Equity futures reversed hard to the upside this morning and the long end of the bond market (TLT) also rallied. The reason is that the US Treasury issued their Quarterly Refunding Announcement (QRA). Like many observers of markets, had someone asked me what QRA stands for six months ago, I might have guessed it was a new advanced statistic relating to quarterback play. The QRA, released this morning, is when the Treasury tells the world how much issuance there will be and where it will take place along the curve. The QRA has become suddenly important because of the emerging concerns that there may be developing a supply/demand mismatch for longer duration Treasury issuance. Treasury has been reducing the duration of issuance for the last couple of years but surprised markets exactly one quarter ago when they announced that they would be growing issuance at the long end of the curve. Many fixed-income strategists and traders made the case at that time that the increased supply of long-end issuance would leave to a sell-off and they were proven correct.

By the same logic, today’s announcement appears to have surprised that same cohort of strategists and traders who were expecting Secretary Yellen to continue that trend of longer-dated issuance. Instead, it appears that the issuance will be more bill intensive where there is a relatively inexhaustible demand from money market funds and other sources.

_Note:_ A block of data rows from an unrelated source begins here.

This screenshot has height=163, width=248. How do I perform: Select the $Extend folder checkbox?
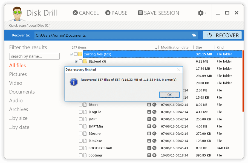click(81, 61)
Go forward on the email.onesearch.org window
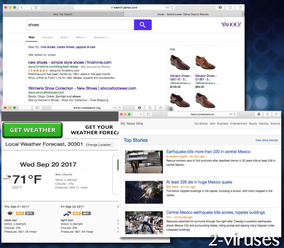This screenshot has width=284, height=248. click(x=28, y=108)
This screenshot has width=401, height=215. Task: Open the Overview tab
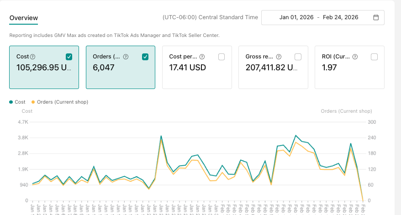[x=24, y=18]
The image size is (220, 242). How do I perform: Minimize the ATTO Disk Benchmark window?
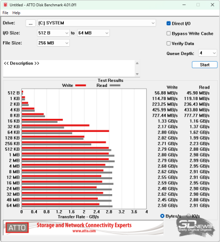point(184,5)
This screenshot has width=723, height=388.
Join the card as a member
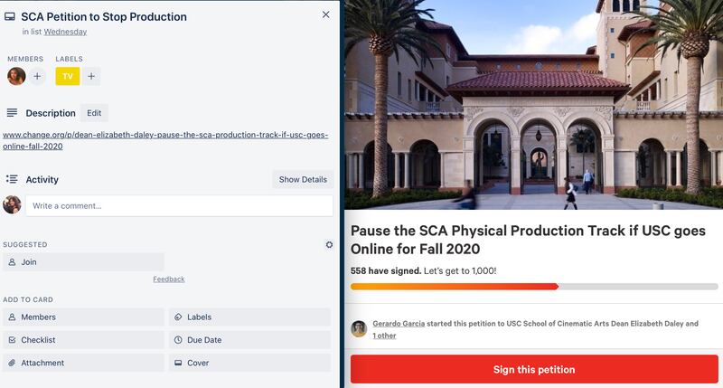click(83, 262)
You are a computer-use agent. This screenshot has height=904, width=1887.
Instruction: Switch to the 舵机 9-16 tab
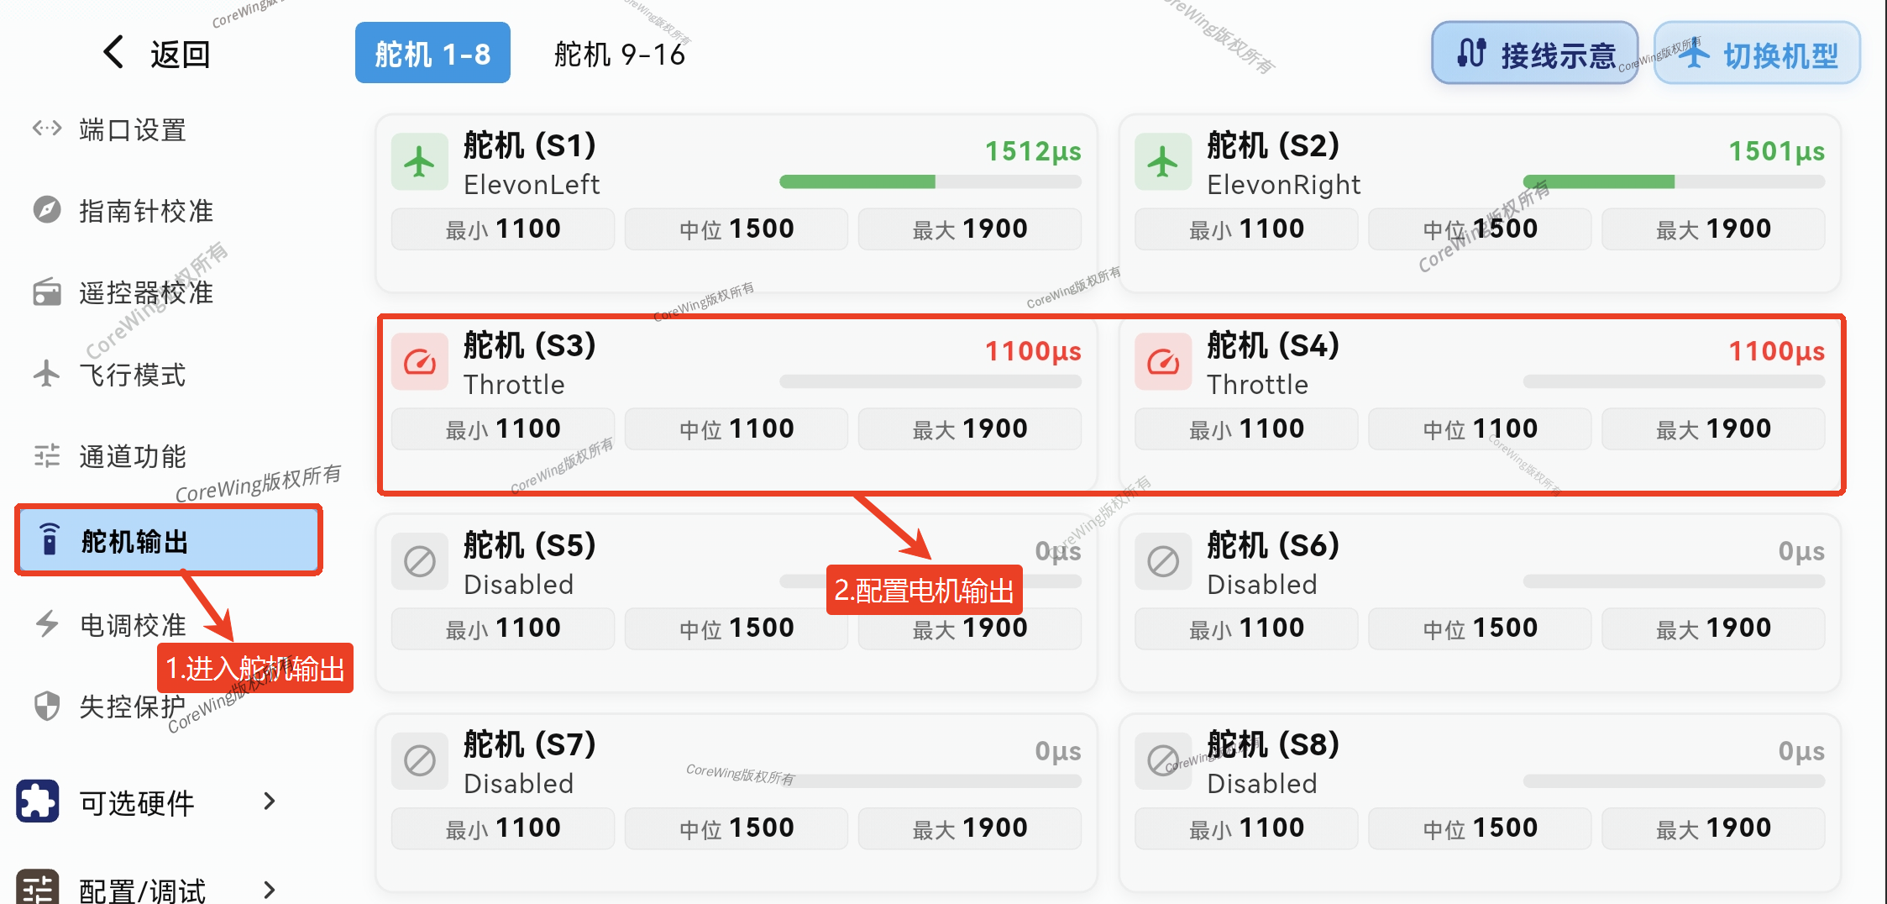(619, 54)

A few weeks ago we framed the debate around what is the likely path for long rates. The bull case (lower yields) stands on the rock solid precedent that in the previous nine times when the Fed ended a tightening cycle, long bonds rallied. The bear case has been that this time is different in terms of continued consumer demand and inflation pressures, entrenched deficits that beget more supply across the curve, and finally the broader adoption of our core conviction that we face a future of secular inflation pressures. So at least in the short-term, one of those concerns, long duration supply, has been pushed out for at least three more months. The bottom-line is that markets appear to be set-up for a relief rally in both bonds and equities.